Open Splines opened 1 year ago
Hello Dominic,
Thank you so much for this issue. The way you presented it is impressive and we are deeply grateful for that!
We indeed think that you found a bug here. Hopefully this will not have had too much impact on the communities computed with our algorithm so far (even if there might be some side effects as you mention, this may not have affected the greedy choice made by the algorithm too significantly...)
We would hence really appreciate your pull request with this change. Please do not hesitate to open other issues if you find some other strange behaviors here, we probably made some mistakes at some other places!

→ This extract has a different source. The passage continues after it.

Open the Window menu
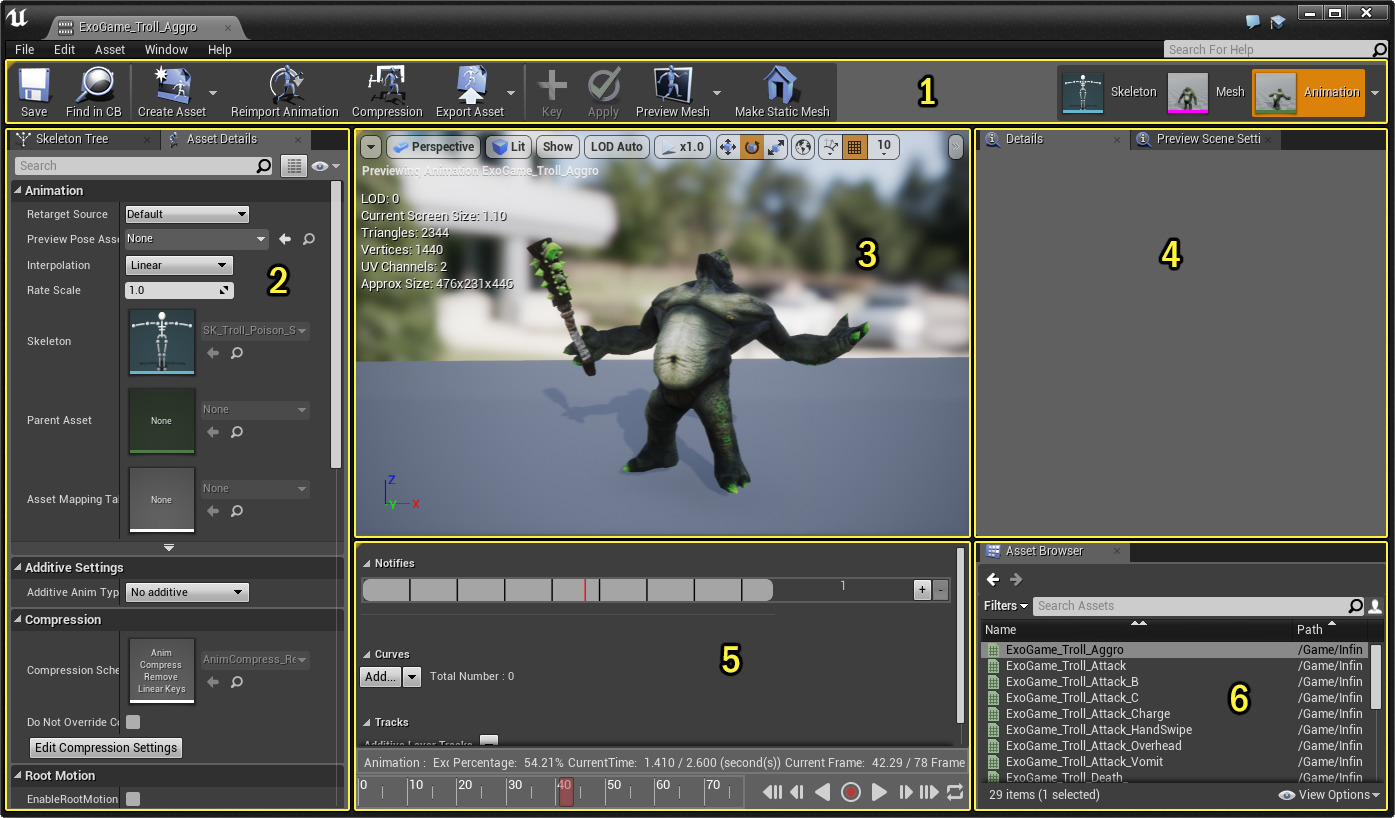1395x818 pixels. 166,49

And once again thank you for your contribution. Anthony
Hey Anthony, thanks for your answer. I will open a PR soon, but am a bit busy right now, so I might take one more week ;)
Hello Nicolas Dugué and Anthony Perez,
first of all thanks for making this great project open source, it really helps to understand the inner workings of the Louvain algorithm.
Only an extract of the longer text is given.